Así, tanto el grito rebelde como la feliz sonrisa son genuinos nutrientes de la conciencia, por tanto son los cimientos de nuestra identidad. Sin embargo, los Estados, las cúpulas religiosas y los currículos de estudio enlodan la identidad, sumando “a ciegas”, sin criterio de selección y dosificación, factores como el color de la piel, el territorio, la religión, el idioma, la costumbre, y que pronto se convierten en portadores de mortales virus: en xenofobia, en racismo, en machismo, en exclusión: en segregación. Finalmente en nacionalismo ramplón, en fanatismo religioso y patrioterismo. Ninguneando así el mejor patrimonio de la humanidad: la diversidad cultural.
La provincia de Celendín es un ejemplo singular, especial en varias conductas (y conste que estoy ahorrando adjetivos, cuidando de no caer en alabanza pueblerinas).

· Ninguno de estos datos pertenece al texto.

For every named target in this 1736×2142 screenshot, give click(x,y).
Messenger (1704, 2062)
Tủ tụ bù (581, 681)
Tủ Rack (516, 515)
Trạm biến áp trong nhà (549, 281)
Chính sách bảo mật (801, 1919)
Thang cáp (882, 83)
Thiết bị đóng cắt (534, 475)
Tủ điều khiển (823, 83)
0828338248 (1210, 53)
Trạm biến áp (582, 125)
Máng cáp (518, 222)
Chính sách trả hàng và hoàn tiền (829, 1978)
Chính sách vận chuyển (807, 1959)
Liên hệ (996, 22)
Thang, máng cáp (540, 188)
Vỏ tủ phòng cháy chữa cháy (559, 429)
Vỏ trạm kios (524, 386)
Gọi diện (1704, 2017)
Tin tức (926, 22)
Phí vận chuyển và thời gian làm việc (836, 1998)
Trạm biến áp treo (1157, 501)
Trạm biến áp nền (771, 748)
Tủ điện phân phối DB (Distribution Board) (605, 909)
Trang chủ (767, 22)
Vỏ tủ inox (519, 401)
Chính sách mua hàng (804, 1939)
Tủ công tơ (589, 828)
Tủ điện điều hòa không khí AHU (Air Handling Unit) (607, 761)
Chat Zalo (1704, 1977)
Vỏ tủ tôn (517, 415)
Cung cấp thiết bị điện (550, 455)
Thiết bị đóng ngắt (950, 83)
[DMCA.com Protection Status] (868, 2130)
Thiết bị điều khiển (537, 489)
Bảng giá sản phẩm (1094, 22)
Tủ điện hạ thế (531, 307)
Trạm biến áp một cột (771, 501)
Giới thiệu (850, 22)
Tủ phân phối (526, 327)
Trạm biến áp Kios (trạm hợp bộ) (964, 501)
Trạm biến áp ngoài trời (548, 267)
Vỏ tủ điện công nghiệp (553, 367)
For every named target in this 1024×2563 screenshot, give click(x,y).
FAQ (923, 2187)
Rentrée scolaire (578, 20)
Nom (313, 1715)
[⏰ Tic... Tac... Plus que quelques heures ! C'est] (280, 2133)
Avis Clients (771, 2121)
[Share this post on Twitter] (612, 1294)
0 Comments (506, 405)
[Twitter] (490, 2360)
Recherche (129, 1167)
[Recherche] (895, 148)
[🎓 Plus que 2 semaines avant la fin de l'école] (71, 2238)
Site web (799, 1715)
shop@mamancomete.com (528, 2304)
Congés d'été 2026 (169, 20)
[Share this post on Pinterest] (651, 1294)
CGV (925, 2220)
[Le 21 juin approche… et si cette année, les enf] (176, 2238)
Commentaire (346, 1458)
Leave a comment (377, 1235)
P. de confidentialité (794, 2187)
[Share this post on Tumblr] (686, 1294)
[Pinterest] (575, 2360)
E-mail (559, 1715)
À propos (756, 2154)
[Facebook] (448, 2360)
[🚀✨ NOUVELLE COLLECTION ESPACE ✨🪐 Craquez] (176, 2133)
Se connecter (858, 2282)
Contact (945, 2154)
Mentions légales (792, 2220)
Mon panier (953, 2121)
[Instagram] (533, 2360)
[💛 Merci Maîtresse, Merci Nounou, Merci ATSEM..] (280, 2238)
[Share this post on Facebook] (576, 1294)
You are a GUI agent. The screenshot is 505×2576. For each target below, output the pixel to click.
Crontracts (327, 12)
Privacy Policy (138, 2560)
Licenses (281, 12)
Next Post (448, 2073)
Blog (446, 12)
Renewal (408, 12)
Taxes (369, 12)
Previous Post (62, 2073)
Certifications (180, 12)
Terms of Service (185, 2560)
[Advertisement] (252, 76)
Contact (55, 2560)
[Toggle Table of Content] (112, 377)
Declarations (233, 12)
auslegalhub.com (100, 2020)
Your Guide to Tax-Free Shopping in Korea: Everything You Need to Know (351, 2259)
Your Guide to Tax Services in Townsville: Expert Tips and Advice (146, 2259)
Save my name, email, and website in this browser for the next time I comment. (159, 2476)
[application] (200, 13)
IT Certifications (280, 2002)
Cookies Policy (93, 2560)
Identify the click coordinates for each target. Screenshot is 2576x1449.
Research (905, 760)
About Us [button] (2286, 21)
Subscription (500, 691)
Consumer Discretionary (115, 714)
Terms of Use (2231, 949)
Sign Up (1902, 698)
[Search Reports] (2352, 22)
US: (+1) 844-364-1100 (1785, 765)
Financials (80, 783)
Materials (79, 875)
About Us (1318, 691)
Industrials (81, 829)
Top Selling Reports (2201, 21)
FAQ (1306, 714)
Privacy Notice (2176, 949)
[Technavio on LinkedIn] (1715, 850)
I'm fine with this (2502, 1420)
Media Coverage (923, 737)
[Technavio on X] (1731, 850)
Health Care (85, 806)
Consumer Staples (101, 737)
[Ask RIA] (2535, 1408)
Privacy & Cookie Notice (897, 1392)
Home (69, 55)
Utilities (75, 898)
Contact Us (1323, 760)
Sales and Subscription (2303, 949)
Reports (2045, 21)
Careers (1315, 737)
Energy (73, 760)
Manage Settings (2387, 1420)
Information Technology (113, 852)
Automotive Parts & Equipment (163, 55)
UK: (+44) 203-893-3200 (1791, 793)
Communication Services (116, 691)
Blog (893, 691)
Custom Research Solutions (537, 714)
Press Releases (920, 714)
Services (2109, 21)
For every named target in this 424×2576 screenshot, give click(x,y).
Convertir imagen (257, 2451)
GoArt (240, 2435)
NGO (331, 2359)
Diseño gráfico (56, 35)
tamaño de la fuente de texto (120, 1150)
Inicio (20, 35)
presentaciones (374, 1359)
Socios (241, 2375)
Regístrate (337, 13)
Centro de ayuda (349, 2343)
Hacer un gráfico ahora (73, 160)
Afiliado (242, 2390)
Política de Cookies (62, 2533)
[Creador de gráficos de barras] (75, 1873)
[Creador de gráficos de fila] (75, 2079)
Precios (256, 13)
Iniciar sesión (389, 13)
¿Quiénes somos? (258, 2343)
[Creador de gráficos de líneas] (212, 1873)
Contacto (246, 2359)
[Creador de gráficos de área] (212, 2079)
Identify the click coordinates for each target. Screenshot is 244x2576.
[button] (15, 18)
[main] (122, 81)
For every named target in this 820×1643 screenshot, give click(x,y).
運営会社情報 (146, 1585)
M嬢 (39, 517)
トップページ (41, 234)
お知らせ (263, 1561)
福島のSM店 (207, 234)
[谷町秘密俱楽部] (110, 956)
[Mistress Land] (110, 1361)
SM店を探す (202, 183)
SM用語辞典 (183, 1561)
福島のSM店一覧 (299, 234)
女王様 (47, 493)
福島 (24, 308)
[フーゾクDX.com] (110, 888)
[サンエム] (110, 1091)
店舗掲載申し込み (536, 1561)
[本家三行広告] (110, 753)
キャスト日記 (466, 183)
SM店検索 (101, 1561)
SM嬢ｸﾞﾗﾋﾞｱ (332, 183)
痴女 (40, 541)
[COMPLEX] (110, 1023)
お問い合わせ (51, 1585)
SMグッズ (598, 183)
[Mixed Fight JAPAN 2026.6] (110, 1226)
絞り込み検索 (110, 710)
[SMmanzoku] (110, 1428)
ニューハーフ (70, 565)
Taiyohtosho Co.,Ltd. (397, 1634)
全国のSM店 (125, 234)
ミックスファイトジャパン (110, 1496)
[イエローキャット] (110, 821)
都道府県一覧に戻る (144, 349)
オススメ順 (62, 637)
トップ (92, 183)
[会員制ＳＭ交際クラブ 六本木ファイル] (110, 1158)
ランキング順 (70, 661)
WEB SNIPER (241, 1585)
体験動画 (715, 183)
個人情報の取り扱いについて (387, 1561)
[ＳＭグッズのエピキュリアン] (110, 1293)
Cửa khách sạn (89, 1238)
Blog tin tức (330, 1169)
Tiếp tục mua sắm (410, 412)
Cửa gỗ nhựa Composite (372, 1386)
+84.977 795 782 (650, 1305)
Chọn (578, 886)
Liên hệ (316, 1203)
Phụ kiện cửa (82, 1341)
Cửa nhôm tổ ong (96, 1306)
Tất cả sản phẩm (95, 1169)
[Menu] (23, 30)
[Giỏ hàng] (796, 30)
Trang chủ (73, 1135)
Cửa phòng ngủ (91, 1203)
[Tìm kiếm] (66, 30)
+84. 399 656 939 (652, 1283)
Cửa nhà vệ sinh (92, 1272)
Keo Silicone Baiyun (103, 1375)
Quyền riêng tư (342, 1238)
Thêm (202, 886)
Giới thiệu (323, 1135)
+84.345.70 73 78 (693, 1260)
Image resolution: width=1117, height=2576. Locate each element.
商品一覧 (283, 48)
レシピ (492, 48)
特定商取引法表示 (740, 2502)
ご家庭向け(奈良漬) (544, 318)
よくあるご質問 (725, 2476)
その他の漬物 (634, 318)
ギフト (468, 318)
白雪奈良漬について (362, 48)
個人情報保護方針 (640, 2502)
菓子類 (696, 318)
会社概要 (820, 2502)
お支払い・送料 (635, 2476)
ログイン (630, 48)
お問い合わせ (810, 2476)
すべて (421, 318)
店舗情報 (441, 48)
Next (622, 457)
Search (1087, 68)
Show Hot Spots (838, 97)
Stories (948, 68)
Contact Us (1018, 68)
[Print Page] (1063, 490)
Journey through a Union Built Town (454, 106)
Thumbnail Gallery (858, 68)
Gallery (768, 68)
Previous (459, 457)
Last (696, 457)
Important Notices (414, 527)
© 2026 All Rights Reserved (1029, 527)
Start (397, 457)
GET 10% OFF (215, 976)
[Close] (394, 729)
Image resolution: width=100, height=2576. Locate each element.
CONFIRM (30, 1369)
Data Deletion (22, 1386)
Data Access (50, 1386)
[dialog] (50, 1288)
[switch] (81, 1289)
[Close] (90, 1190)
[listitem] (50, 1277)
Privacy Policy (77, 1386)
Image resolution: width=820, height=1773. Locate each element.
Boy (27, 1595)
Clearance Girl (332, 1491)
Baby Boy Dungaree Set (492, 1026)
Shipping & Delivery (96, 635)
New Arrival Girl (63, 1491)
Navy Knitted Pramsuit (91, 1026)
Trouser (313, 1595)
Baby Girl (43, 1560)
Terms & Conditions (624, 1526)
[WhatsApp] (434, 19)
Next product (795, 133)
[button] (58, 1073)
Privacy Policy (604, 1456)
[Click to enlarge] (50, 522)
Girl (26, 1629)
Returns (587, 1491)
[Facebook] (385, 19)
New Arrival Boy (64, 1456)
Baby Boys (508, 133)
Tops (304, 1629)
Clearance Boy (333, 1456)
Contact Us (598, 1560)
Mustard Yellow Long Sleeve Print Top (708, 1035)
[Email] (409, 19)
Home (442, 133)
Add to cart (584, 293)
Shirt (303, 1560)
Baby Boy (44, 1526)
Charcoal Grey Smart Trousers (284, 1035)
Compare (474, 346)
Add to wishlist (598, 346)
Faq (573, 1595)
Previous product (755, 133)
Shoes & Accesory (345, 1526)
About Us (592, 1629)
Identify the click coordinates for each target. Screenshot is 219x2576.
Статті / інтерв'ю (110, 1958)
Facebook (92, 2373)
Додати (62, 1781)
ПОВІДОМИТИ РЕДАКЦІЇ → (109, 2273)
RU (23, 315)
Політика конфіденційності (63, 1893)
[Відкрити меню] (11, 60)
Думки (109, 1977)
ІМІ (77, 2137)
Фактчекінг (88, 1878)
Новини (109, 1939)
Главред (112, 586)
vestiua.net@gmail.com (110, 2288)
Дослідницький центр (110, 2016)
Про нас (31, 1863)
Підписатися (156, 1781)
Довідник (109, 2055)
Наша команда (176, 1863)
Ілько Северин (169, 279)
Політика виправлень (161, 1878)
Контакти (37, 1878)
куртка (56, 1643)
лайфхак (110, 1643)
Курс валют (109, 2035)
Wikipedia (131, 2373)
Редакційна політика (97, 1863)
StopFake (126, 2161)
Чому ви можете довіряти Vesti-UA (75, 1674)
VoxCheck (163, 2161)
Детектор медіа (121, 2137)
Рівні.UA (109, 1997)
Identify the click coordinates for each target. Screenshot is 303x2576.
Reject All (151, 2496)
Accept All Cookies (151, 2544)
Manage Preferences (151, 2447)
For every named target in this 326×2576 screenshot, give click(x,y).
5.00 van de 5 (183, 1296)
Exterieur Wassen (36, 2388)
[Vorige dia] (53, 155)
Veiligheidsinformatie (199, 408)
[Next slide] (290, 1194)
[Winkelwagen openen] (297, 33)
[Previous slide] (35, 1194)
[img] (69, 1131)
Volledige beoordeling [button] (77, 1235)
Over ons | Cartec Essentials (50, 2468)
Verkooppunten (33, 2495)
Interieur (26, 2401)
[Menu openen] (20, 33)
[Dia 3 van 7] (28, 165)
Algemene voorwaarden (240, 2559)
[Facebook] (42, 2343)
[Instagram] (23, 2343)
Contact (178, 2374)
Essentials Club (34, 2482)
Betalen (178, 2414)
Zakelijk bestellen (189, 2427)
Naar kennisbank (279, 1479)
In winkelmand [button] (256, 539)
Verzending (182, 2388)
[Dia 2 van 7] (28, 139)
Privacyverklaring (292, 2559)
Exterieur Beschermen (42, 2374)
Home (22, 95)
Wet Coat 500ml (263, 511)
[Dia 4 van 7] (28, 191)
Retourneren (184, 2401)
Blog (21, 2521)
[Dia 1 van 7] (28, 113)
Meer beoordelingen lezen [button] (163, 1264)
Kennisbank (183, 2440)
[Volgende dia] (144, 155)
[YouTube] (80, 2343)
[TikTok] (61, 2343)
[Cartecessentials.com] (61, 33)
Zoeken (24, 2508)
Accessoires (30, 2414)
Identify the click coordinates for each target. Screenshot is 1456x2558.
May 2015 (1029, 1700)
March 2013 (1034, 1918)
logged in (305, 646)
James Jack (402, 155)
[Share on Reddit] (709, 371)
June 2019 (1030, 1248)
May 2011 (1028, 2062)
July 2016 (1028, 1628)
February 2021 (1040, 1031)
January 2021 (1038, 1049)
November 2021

Los celendinos con pasión viven lo propio y con pasión gustan de lo que viene de otros lares. Por eso en Celendín no se conoce la exclusión, el racismo. Aquí sabores, creencias, fiestas, idiosincrasias desarrollan con la pluralidad cultural. Una de las razones de esta formidable conducta social tiene que ver con el espíritu siempre en ebullición del celendino: de trotamundo, de “pies impacientes”, de ciudadano universal, con afecto cotidiano, acompañado de fina ironía. Celendinos hay por todos los confines del mundo. Nunca rompen el cordón umbilical con la patria grande, por eso se van y regresan, se van y regresan. Como dice el poeta Machado: “Caminante no hay camino, se hace camino al andar”.
No hay duda, el Perú es la suma de las patrias grandes de todas las regiones. (Hasta el próximo domingo, amigo lector)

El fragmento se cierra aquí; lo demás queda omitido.